TEXTE FOURNI:
Charpentiers de la grande coignée. On distinguoît ainsi autrefois les Charpentiers d’avec les Menuisiers, qui se nommoient Charpentiers de la petite coignée.

CHARPENTIER. Herbe aux Charpentiers. Barbarea. C’est une espèce sisymbrium, ou une plante qui pousse plusieurs tiges à la hauteur d’un pié & demi, branchues, creuses, portant des feuilles plus petites que celle de la rave, & ayant quelque ressemblance avec celles du cresson, de couleur verte, noirâtres, luisantes. Ses fleurs sont petites, jaunes, ayant chacune quatre feuilles disposées en croix. Il leur succède de petites gousses longues, rondes, tendres, qui contiennent des semences rougeâtres. Sa racine est oblongue, médiocrement grosse, & d’un goût âcre. Elle contient beaucoup de sel essentiel & d’huile. Elle est détersive & vulnéraire : son suc employé seul guérit promptement les blessures. Elle excite l’urine ; elle est fort bonne pour le scorbut, pour les maladies de la rate, & pour la colique néphrétique. On s’en sert intérieurement & extérieurement. Dict. de James.

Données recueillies
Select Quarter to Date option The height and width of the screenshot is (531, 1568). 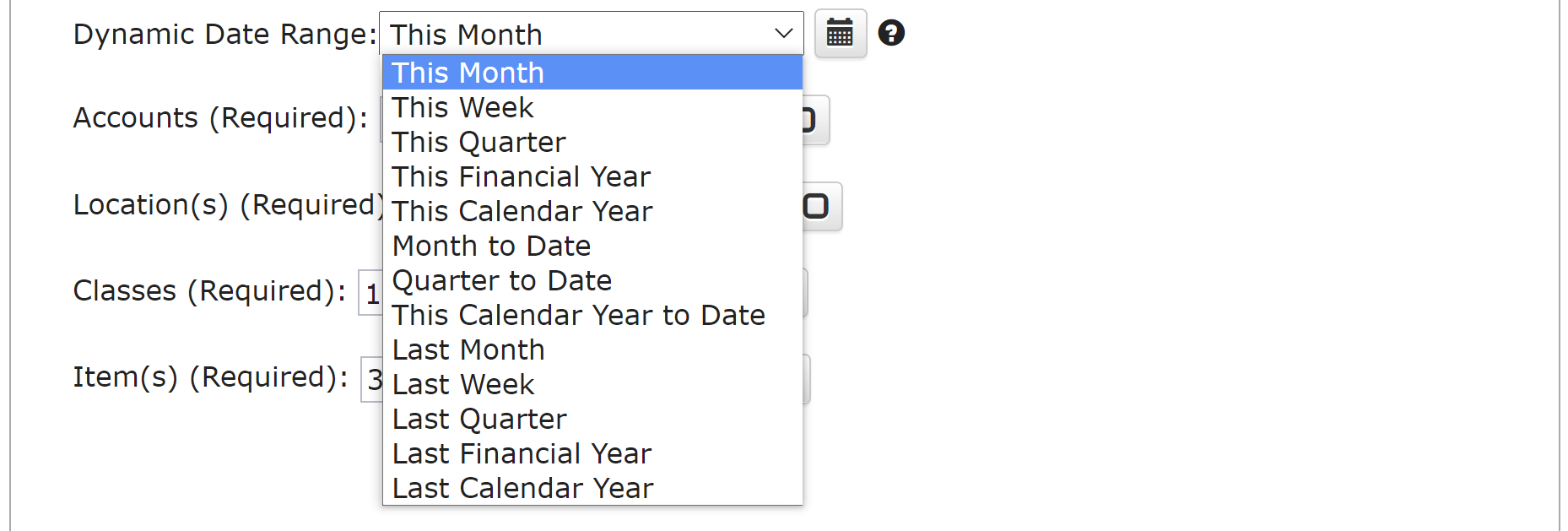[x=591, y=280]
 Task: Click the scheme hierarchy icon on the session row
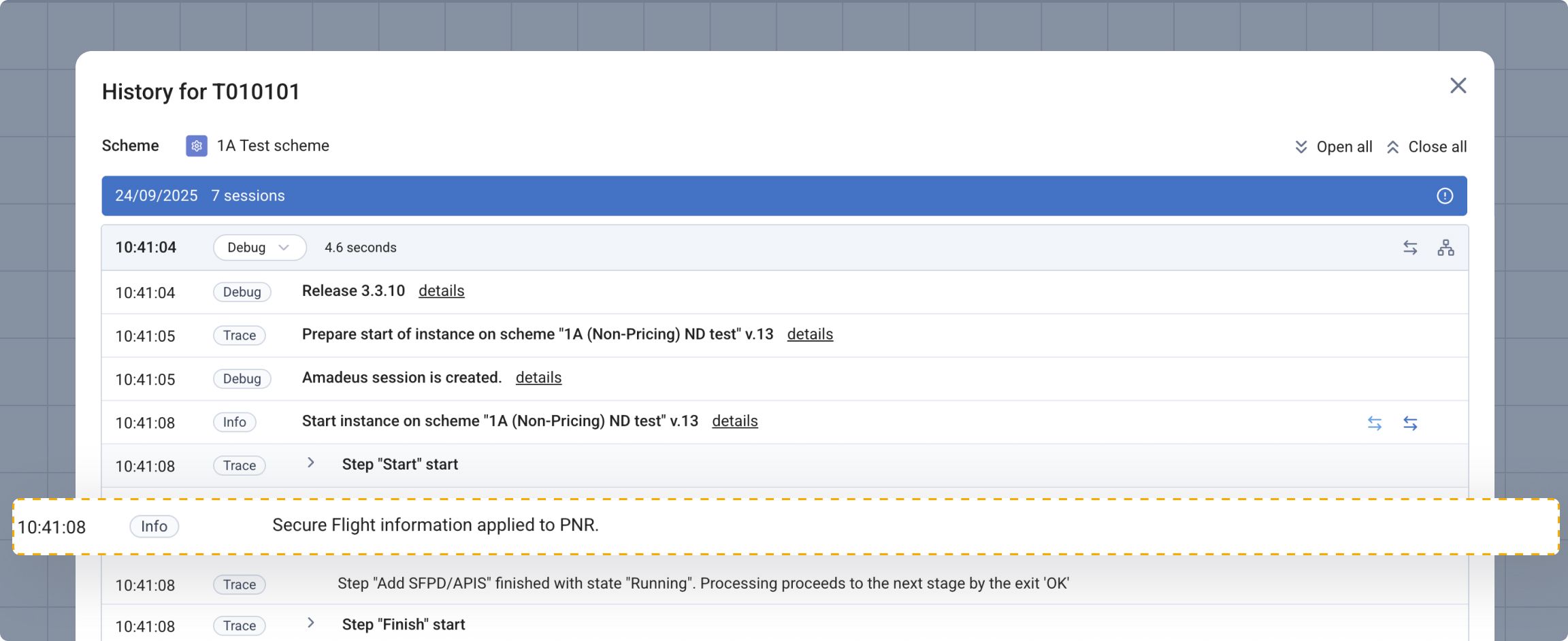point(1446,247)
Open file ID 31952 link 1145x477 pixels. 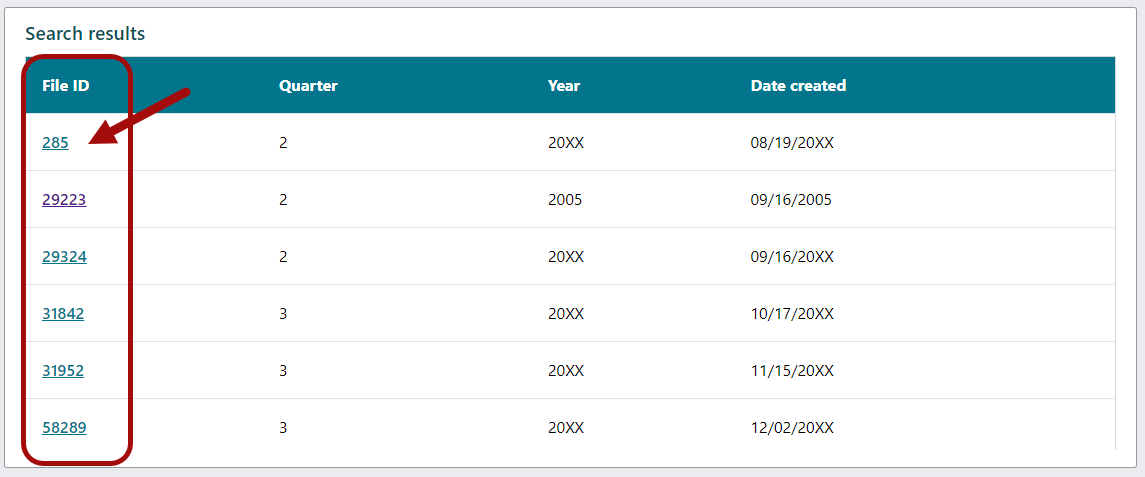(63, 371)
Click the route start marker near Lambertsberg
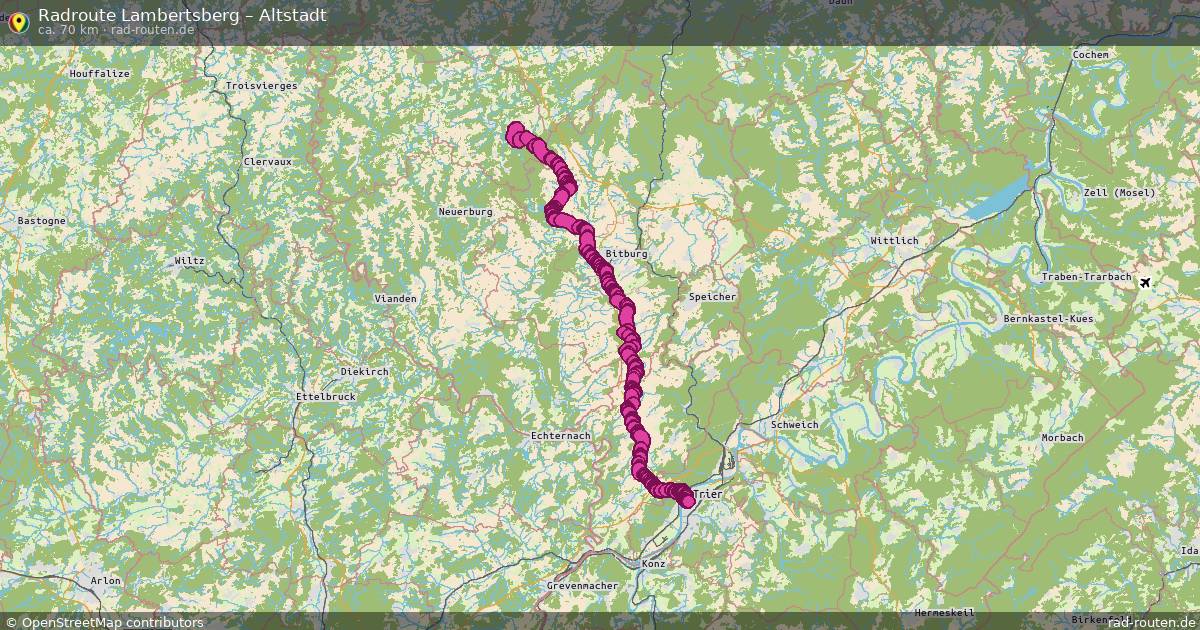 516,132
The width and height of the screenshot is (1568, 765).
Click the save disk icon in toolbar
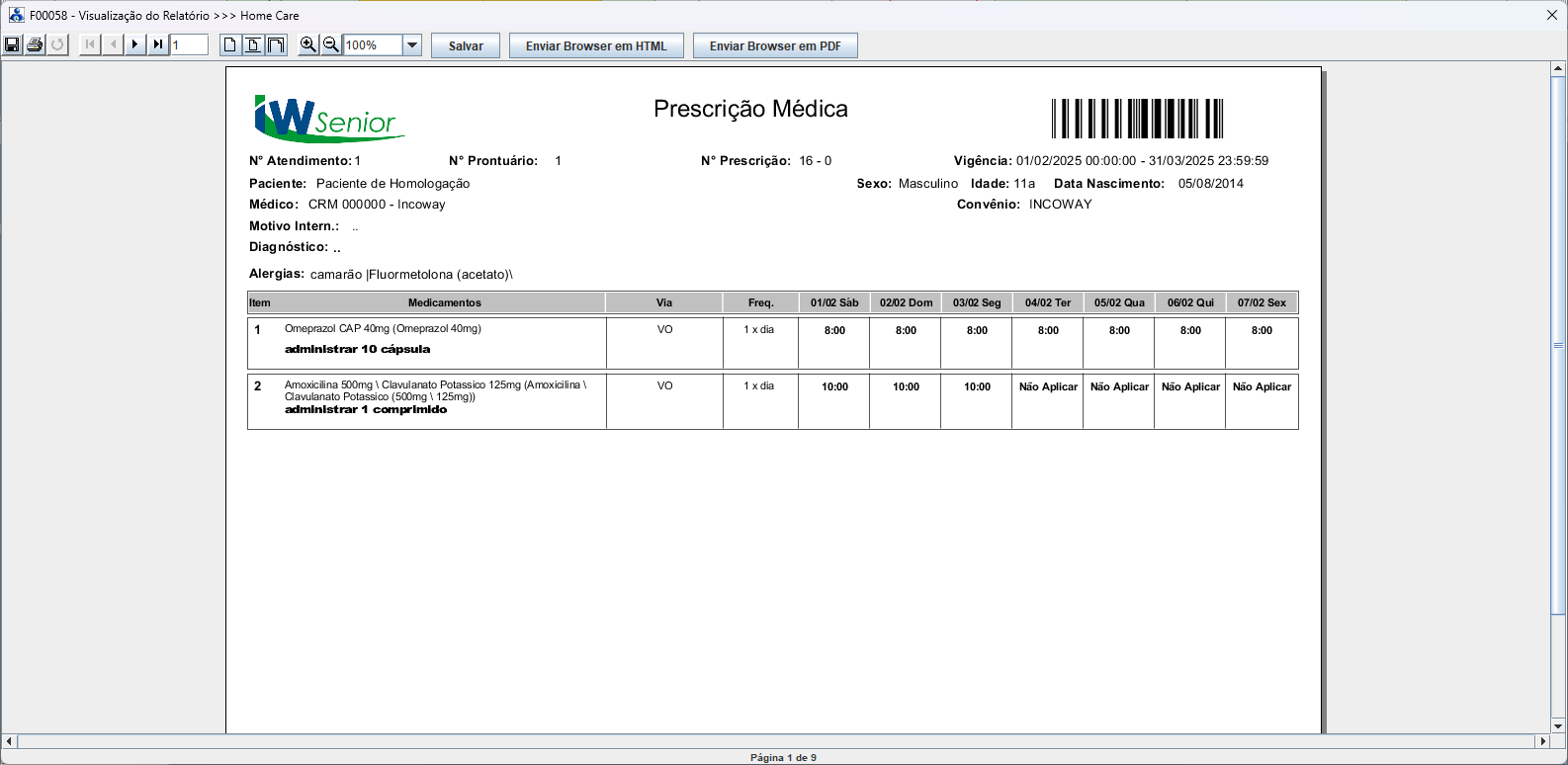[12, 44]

LA CONSIGNE:
Dans le texte fourni, recopiez mot pour mot le passage qui va de « Charpentiers de la grande » jusqu'à « la petite coignée. ».

RÉSULTAT:
Charpentiers de la grande coignée. On distinguoît ainsi autrefois les Charpentiers d’avec les Menuisiers, qui se nommoient Charpentiers de la petite coignée.